**Content Defined Chunking**

|  |  |
| --- | --- |
| **Axis** | Max chunk size |
| **Challenge** | Tradeoff between varying chunk and window sizes and throughput of CDC |
| **Opportunity** | The smaller the max chunk size, the les number of bits that need to be used in the rolling hash computation. The time required per hash computation is independent of the rolling window size, since we use a rolling hash function. |
| **Continuum** | Reducing max chunk size allows the creation of more chunks and increases the number of SHA and LZW computations |
| **Equation for Benefit** | *Chunk Size = c1 \* (1 / SHA comparisons)*  *Chunk Size = c2 \* (1 / LZW codes)*  *Chunk Size = c3 \* (# of chunks)* |

|  |  |
| --- | --- |
| **Axis** | Multiple CDC compute units |
| **Challenge** | Improving throughputs of chunks created from input stream. Ideally linear increase in throughput as we add more CDC units. |
| **Opportunity** | The chunks generated from the split stages can only be utilized by further stages of the pipeline in a FIFO manner of the chunks |
| **Continuum** | The chunkable data stream would reduce thus creating more overhead in LZW compression. |
| **Equation for Benefit** | *Total throughput = (# of CDC Modules) \* (Throughput of Individual CDC modules)* |

|  |  |
| --- | --- |
| **Axis** | Using vectors to reduce Initialization Interval of the pipeline |
| **Challenge** | Improving throughput by leveraging data level parallelism |
| **Opportunity** | Data inside the CDC is processed in a bitwise manner, and there is no data independent operation.
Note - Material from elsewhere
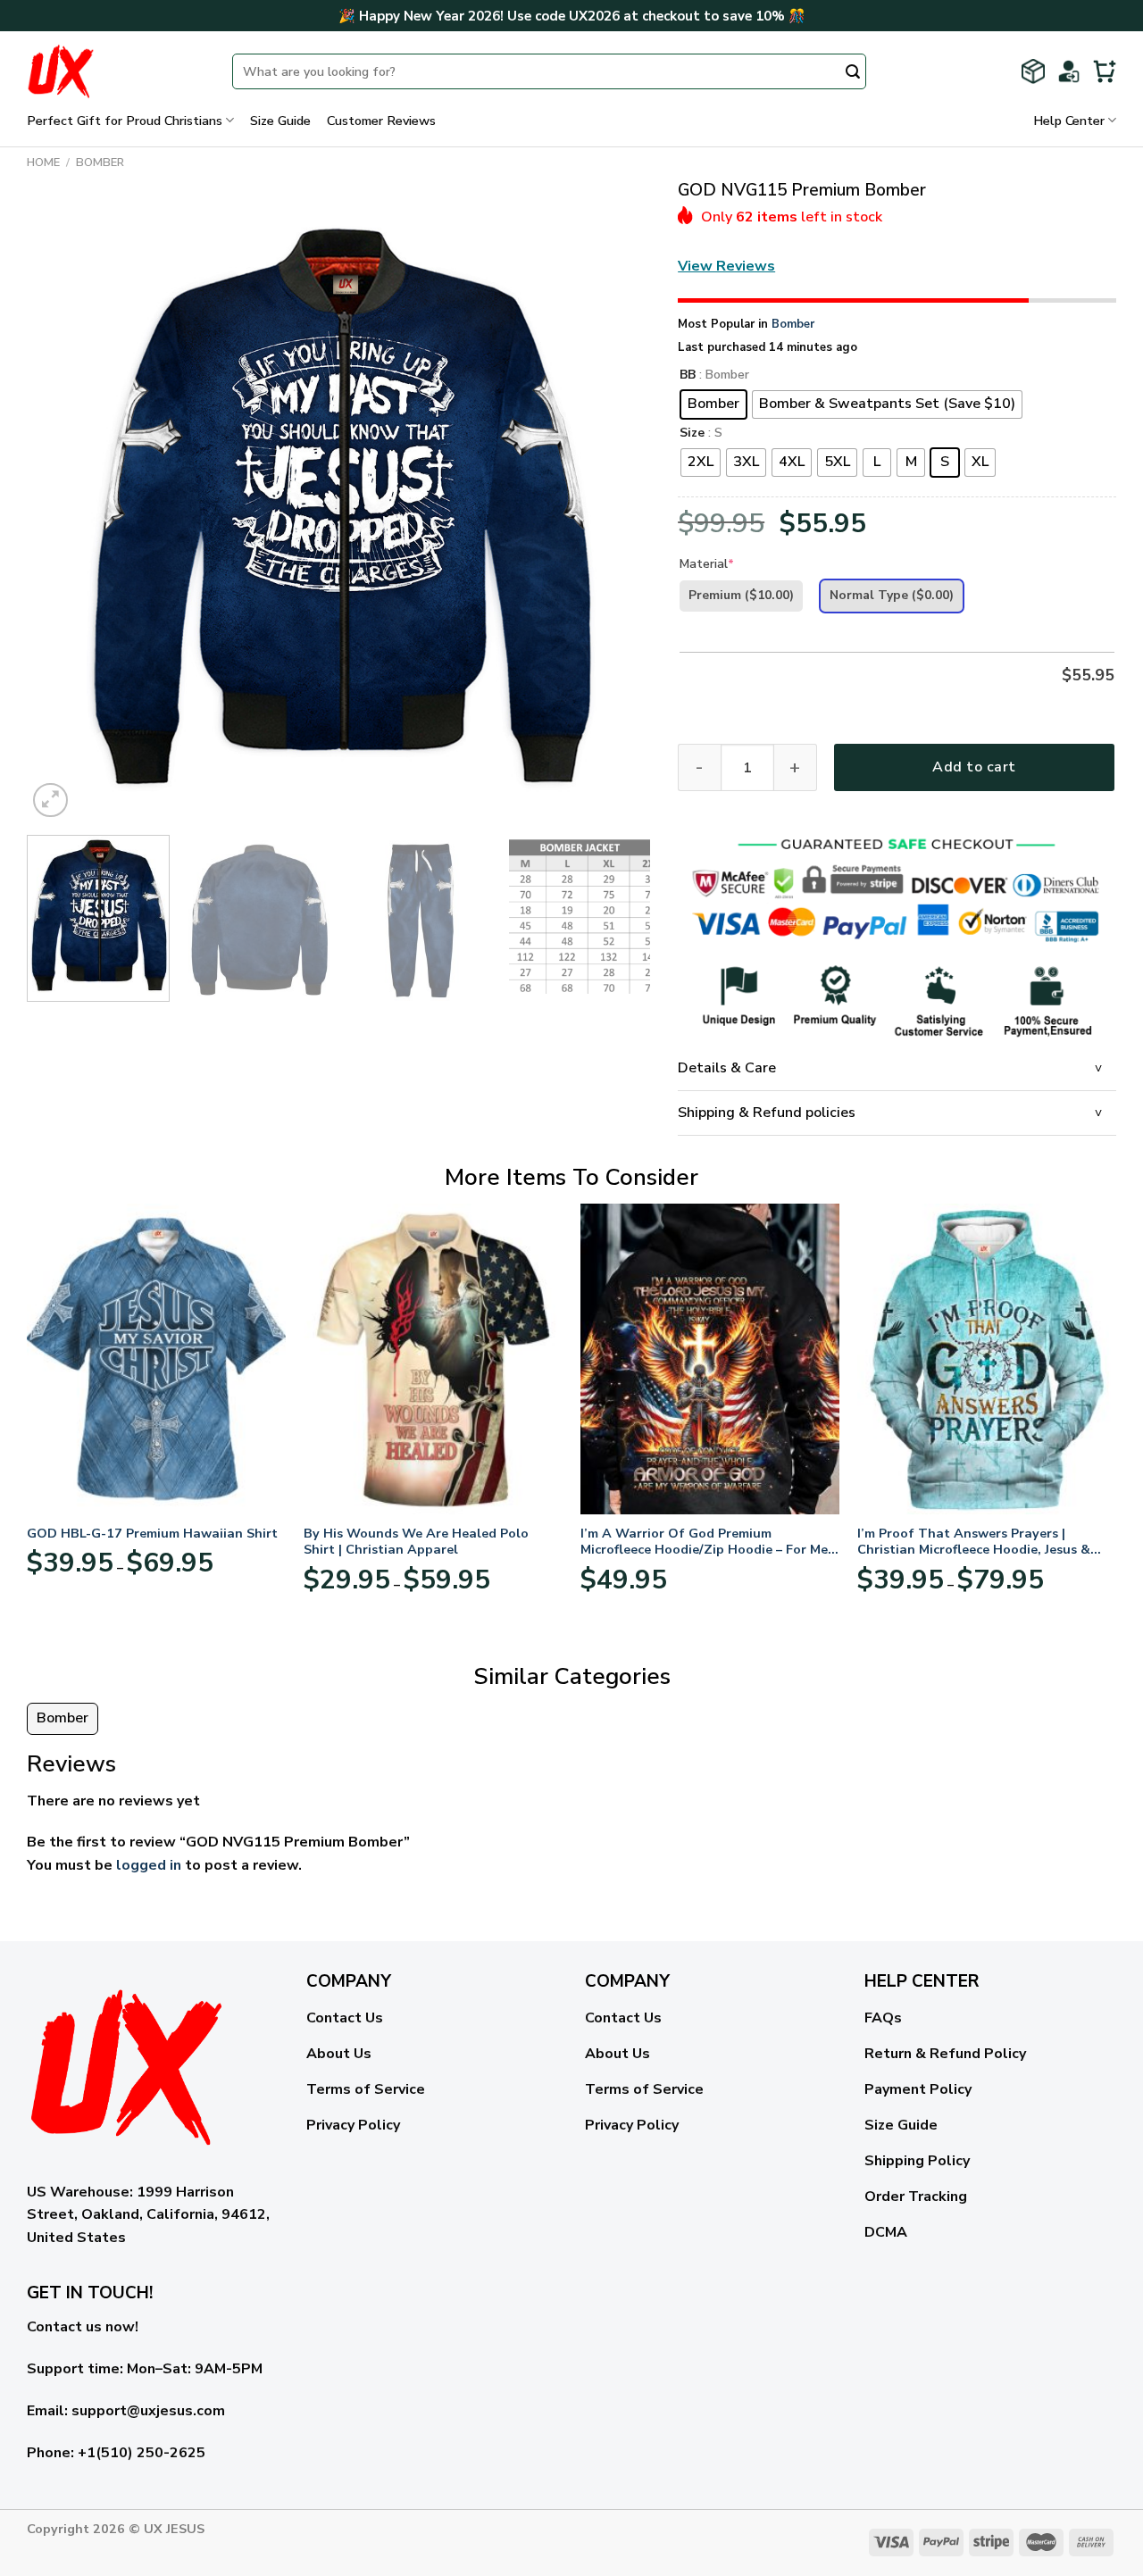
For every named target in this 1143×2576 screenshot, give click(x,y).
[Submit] (853, 73)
The start of one chunk depends on the end of the previous chunk. |

|  |  |
| --- | --- |
| **Axis** | Optimizing memory accesses |
| **Challenge** | Alleviating duplicate DRAM accesses which can bottleneck the FPGA. Use caches to prevent DRAM access penalties. |
| **Opportunity** | If the same computation is repeated multiple times it can be efficient to cache the result of the computation. As an example, the SHA computation requires arithmetic operations which can be reused across passes. |
| **Continuum** | Use local registers for intermediate storage of computations. |
| **Equation for Benefit** | *Eliminate clock cycles associated with redundant memory accesses.* |

|  |  |
| --- | --- |
| **Axis** | Splitting up the computation between FPGA and CPU resources |
| **Challenge** | Splitting up the CDC functionality between the FPGA and CPU resources |
| **Opportunity** | Exploiting data level parallelism using the CPU vector engine. CPU computations can benefit from caches and higher clock speeds, whereas FPGA computations offer application specific hardware based on their configuration. |
| **Continuum** | Which stages of the CDC computation will get split between CPU cores, and FPGA hardware. |

**SHA Hash**

|  |  |
| --- | --- |
| **Axis** |  |
| **Challenge** |  |
| **Opportunity** |  |
| **Continuum** |  |
| **Equation for Resources** |  |

|  |  |
| --- | --- |
| **Axis** | Throughput; chunk size; number of chunks; input size; II; memory |
| **Challenge** | Improving the throughput; optimizing the II |
| **Opportunity** | Parallelism with LZW; pipelining; multiple-threads parallelism |
| **Continuum** | Range from 1 to *number\_of\_chunks* hashes |
| **Equation for Benefit** | *N* threads parallelism: *T(N)=T(1)/N;*  Parallelism with LZW: *T=max(T\_SHA, T\_LZW)* |
| **Equation for Resources** | Resource(*R*)=*R\*single\_threshold\_resource* |

Deduplication:

|  |  |
| --- | --- |
| **Axis** | Throughput; input size; memory; chunk size; hashmap; hashes |
| **Challenge** | Improving the throughput; dependency on SHA256; |
| **Opportunity** | Parallelism |
| **Continuum** | Range from 1 to *number\_of\_chunks* hashes |
| **Equation for Benefit** | Running *N* storing in parallel: *T(N)=T(1)/N* |
| **Equation for Resources** | Resources(*R*)= *R\*single\_storage\_resource* |

LZW:

|  |  |
| --- | --- |
| **Axis** | Throughput; input size; memory; pointers; encoding; II |
| **Challenge** | Improving the throughput; optimizing the II |
| **Opportunity** | Parallelism with SHA; apply parallelism in LZW; pipelining |
| **Continuum** | Range from 1 to input\_size comparisons and memory lookup |
| **Equation for Benefit** | Running *N* comparison and lookup in parallel: *T(N)=T(1)/N* |
| **Equation for Resources** | Resources(*R*)= *R\*(single\_comparison\_resource+single\_lookup\_resource)* |

Communication/integration:

|  |  |
| --- | --- |
| **Axis** | Data rate among operations; input size; memory; hashmap; chunk size; pipeline |
| **Challenge** | Improving the data rate; data dependency |
| **Opportunity** | SHA and LZW may run in parallel |
| **Continuum** | All the data transmission processes |
| **Equation for Benefit** | Parallelism with LZW: *T=max(T\_SHA, T\_LZW)* |
| **Equation for Resources** | Resource = *Resource\_SHA*+*Resource\_LZW* |